Molecular spectroscopy is the most powerful method to study properties and dynamics of molecules. We carry out a wide range of experiments throughout the entire electromagnetic spectrum. Studies of van der Waals molecules formed in supersonic beam expansions provide great insight into intermolecular interactions. The upper left panel in the figure shows a portion of the ratio frequency spectrum of acetylene dimer. Experimental results are combined with theoretical calculations to generate accurate intermolecular potential surfaces, with one example for (HCCH)2 shown in the lower left panel of the figure.

The two panels in the center of the figure relate to a series of experiments designed to study properties of highly excited vibrational states of molecules. The top center panel is a schematic diagram of a laser-microwave double resonance spectrometer. An infrared or visible laser is used to excite molecules into a high energy state. While the molecules are in these normally inaccessible energy levels, a second transition in the radio frequency or microwave portion of the spectrum is observed. The bottom center portion of the figure shows a microwave transition in ammonia obtained in an excited N-H stretching state. These transitions are observed in an electric field, to measure electric dipole moments in excited vibrational states.
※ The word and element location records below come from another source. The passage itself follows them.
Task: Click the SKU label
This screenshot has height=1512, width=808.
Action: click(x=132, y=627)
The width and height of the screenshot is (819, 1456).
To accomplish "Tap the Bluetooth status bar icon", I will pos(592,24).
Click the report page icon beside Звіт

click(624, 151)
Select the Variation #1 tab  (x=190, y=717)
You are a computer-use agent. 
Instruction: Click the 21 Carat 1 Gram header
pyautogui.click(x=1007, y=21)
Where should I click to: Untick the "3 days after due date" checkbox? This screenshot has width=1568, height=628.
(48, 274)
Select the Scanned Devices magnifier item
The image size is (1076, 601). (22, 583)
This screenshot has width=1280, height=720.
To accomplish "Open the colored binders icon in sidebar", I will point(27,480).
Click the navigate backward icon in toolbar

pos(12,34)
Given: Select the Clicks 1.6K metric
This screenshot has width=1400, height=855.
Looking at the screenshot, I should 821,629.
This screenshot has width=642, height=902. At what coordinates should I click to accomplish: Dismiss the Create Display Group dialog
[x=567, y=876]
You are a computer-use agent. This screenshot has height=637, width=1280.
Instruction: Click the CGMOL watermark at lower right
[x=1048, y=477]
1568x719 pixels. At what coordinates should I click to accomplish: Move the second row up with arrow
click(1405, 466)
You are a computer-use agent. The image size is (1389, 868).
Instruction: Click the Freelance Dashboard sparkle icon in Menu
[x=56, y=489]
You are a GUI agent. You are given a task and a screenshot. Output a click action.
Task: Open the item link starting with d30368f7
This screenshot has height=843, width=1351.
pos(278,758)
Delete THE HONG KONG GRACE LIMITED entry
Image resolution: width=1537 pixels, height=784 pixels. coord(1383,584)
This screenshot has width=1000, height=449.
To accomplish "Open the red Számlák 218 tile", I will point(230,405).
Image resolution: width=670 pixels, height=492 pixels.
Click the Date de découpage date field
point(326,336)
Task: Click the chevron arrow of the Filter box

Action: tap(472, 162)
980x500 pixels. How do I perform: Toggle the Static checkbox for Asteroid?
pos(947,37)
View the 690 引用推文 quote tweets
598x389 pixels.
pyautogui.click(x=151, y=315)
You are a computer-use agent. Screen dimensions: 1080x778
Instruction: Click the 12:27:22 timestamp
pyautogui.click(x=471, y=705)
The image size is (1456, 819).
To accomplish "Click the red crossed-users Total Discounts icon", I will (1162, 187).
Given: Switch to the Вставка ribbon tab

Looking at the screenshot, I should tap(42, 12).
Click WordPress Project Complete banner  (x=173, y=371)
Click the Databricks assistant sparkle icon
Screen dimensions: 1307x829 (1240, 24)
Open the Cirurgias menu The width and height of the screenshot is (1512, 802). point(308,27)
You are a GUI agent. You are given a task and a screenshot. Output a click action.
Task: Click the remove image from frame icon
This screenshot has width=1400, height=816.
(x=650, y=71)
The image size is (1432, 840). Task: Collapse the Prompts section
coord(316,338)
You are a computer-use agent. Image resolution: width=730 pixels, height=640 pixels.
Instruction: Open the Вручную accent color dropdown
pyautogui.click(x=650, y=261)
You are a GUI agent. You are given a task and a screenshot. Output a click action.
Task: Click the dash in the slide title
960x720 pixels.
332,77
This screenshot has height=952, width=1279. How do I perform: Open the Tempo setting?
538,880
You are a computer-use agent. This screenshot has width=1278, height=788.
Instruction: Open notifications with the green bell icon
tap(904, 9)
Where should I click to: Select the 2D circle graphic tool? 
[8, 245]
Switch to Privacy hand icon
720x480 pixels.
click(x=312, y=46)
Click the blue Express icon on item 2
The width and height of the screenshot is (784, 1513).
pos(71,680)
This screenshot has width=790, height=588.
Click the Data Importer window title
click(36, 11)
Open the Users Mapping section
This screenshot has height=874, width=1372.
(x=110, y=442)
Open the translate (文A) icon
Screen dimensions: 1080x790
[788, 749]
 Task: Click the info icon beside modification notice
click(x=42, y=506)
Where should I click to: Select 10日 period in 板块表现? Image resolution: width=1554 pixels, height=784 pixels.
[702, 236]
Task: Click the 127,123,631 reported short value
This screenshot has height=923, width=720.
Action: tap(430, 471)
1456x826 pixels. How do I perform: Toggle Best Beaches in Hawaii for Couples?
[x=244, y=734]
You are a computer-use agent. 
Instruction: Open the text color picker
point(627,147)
The right most portion of the figure moves to the ultraviolet portion of the spectrum, and these two sketches describe an experiment used to measure dipole moments in excited electronic states. The upper right panel outlines a Stark quantum beat spectrometer. A frequency doubled pulsed dye laser electronically excites a molecular beam. The Stark effect splits up the energy levels and the laser excites a coherent superposition of these "Stark components". The lower right panel shows fluorescence from SO2 exhibiting Stark quantum beats that come from this coherent excitation.